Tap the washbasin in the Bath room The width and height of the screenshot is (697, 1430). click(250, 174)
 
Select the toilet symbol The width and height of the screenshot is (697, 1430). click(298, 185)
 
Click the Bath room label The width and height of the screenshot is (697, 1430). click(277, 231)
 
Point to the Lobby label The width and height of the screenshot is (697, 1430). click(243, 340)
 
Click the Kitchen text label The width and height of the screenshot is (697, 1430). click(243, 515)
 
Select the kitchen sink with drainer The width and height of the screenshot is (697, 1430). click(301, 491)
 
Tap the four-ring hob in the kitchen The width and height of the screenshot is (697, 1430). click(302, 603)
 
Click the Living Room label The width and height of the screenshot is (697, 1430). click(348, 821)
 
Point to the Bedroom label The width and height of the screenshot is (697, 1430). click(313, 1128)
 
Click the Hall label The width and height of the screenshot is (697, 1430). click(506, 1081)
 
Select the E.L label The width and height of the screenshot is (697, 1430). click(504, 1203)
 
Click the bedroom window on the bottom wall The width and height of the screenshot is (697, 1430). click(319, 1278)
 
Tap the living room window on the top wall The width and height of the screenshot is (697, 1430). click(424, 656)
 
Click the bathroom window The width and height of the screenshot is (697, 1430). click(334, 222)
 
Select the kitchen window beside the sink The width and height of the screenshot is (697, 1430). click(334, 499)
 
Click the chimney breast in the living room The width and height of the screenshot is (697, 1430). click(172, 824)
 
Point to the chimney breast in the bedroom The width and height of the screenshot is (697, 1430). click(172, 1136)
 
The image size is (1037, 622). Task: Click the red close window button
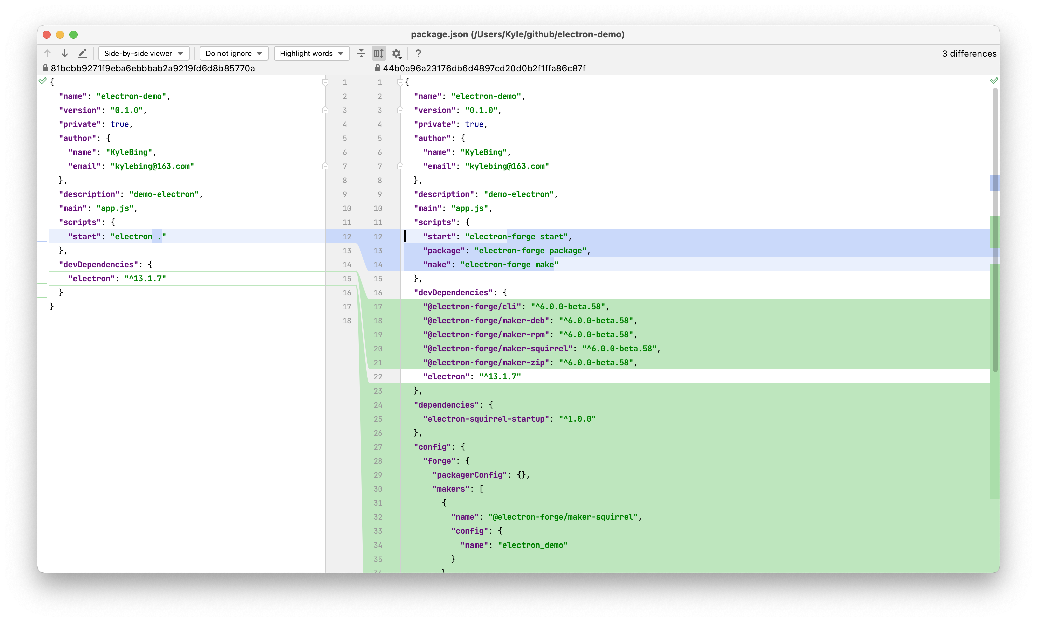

--------------------------------------------------

_SHORT EXERCISE_
Copy all of the lines above word for word, leaving out the pictures.

_FULL RESPONSE_
Tap the washbasin in the Bath room The width and height of the screenshot is (697, 1430). click(250, 174)
 
Select the toilet symbol The width and height of the screenshot is (697, 1430). click(298, 185)
 
Click the Bath room label The width and height of the screenshot is (697, 1430). click(277, 231)
 
Point to the Lobby label The width and height of the screenshot is (697, 1430). click(243, 340)
 
Click the Kitchen text label The width and height of the screenshot is (697, 1430). click(243, 515)
 
Select the kitchen sink with drainer The width and height of the screenshot is (697, 1430). click(301, 491)
 
Tap the four-ring hob in the kitchen The width and height of the screenshot is (697, 1430). click(302, 603)
 
Click the Living Room label The width and height of the screenshot is (697, 1430). click(348, 821)
 
Point to the Bedroom label The width and height of the screenshot is (697, 1430). click(313, 1128)
 
Click the Hall label The width and height of the screenshot is (697, 1430). click(506, 1081)
 
Select the E.L label The width and height of the screenshot is (697, 1430). click(504, 1203)
 
Click the bedroom window on the bottom wall The width and height of the screenshot is (697, 1430). click(319, 1278)
 
Tap the living room window on the top wall The width and height of the screenshot is (697, 1430). click(424, 656)
 
Click the bathroom window The width and height of the screenshot is (697, 1430). click(334, 222)
 
Select the kitchen window beside the sink The width and height of the screenshot is (697, 1430). click(334, 499)
 
Click the chimney breast in the living room The width and height of the screenshot is (697, 1430). click(172, 824)
 
Point to the chimney breast in the bedroom The width and height of the screenshot is (697, 1430). click(172, 1136)
 
The image size is (1037, 622). Task: Click the red close window button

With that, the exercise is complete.